V₁ / T₁ = V₂ / T₂ (constant pressure)

Instructions — Charles Law Calculator

  1. Pick which variable to solve for: V₁, V₂, T₁, or T₂ using the chip buttons.
  2. Enter the other three values. Temperatures can be in K, °C, or °F — the calculator converts to Kelvin internally because Charles law requires absolute temperature.
  3. Volumes can be in L, mL, m³, cm³, gal, or ft³. Both volumes use the same unit.
  4. Read the solved value, the percentage volume change, and the temperature ratio T₂/T₁.

Formulas

Charles law states that at constant pressure, the volume of a fixed amount of gas is directly proportional to its absolute temperature:

$$\frac{V_1}{T_1} = \frac{V_2}{T_2}$$

Rearranged for each variable:

$$V_2 = V_1 \cdot \frac{T_2}{T_1}, \quad T_2 = T_1 \cdot \frac{V_2}{V_1}$$

Critical: temperatures must be absolute (Kelvin). Convert Celsius with T(K) = T(°C) + 273.15 and Fahrenheit with T(K) = (T(°F) − 32) × 5/9 + 273.15.

Reference

  • Charles law applies at constant pressure and constant amount of gas (n).
  • Underlying ideal-gas equation: PV = nRT, R = 8.31446 J/(mol·K)
  • Absolute zero: 0 K = −273.15 °C = −459.67 °F
  • Standard temperature (STP): 273.15 K (0 °C), pressure 100 kPa (1 bar)
  • Normal room temperature: 293.15–298.15 K (20–25 °C)
  • Approximate volume expansion: 1/273 of V₀ per °C above 0 °C
  • Real gases deviate from Charles law at low temperatures (near condensation) and high pressures.

Article — Charles Law Calculator

Charles law calculator

Charles law states that at constant pressure, the volume of a fixed amount of gas is directly proportional to its absolute temperature: V₁/T₁ = V₂/T₂. A balloon at 2 L and 20 °C (293 K) warmed to 80 °C (353 K) expands to 2.41 L — about a 20% increase. Temperatures must be in Kelvin because the relationship requires absolute temperature.

Jacques Alexandre César Charles measured the temperature-volume relationship for several gases around 1787 but never published. Joseph Louis Gay-Lussac re-derived and published the law in 1802 with proper attribution to Charles. Together with Boyle, Gay-Lussac, and Avogadro, the law is one of the four pillars that combine into the modern ideal gas equation PV = nRT.

What is Charles law?

• RECORDS PROVIDED:
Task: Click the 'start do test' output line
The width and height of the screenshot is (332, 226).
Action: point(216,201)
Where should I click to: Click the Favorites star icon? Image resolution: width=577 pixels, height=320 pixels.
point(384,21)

--

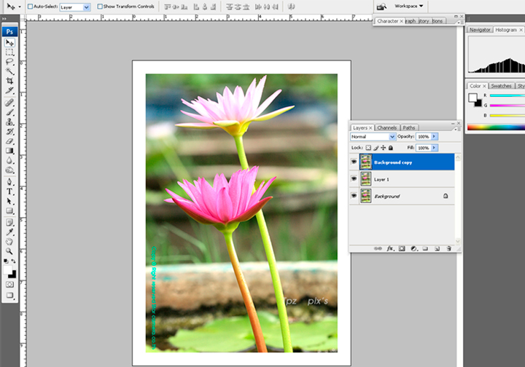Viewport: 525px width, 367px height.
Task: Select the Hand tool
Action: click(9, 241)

• AIM 1:
According to the Charles law calculator page, why does the calculator convert temperatures entered in °C or °F to Kelvin?
• AIM 2:
From the Charles law calculator page, print the passage from "3. Volumes can" to "temperature ratio T₂/T₁.".
• AIM 3:
Carry on the Charles law calculator page from the point where it stops.

• EXPECTED ANSWER 1:
The calculator converts all temperatures to Kelvin internally because Charles law requires absolute temperature.

• EXPECTED ANSWER 2:
3. Volumes can be in L, mL, m³, cm³, gal, or ft³. Both volumes use the same unit.
  4. Read the solved value, the percentage volume change, and the temperature ratio T₂/T₁.

• EXPECTED ANSWER 3:
Charles law is the empirical observation that an ideal gas expands or contracts in direct proportion to its absolute temperature, provided pressure and the amount of gas stay constant. Double the absolute temperature, double the volume. Halve it, halve the volume. The mathematical statement is V/T = constant, which becomes V₁/T₁ = V₂/T₂ between any two states.

The law works for gases that behave ideally — meaning the molecules are far apart and intermolecular forces are negligible. Most gases at near-atmospheric pressure and temperatures well above their boiling points satisfy this. Helium is the closest to ideal across the widest temperature range; carbon dioxide and ammonia start deviating earlier because of stronger intermolecular forces.

Did you know

Jacques Charles was also a pioneer of hydrogen ballooning. In 1783 he and the Robert brothers flew the first hydrogen-filled manned balloon over Paris, just months after the Montgolfiers flew the first hot-air balloon. Charles never published his temperature-volume work; the credit travelled through Gay-Lussac's 1802 paper, which carefully named the law for him.

The Charles law formula

The law has several equivalent forms. The proportionality V ∝ T leads to V/T = constant for a fixed amount of gas at fixed pressure, which becomes the standard two-state form below.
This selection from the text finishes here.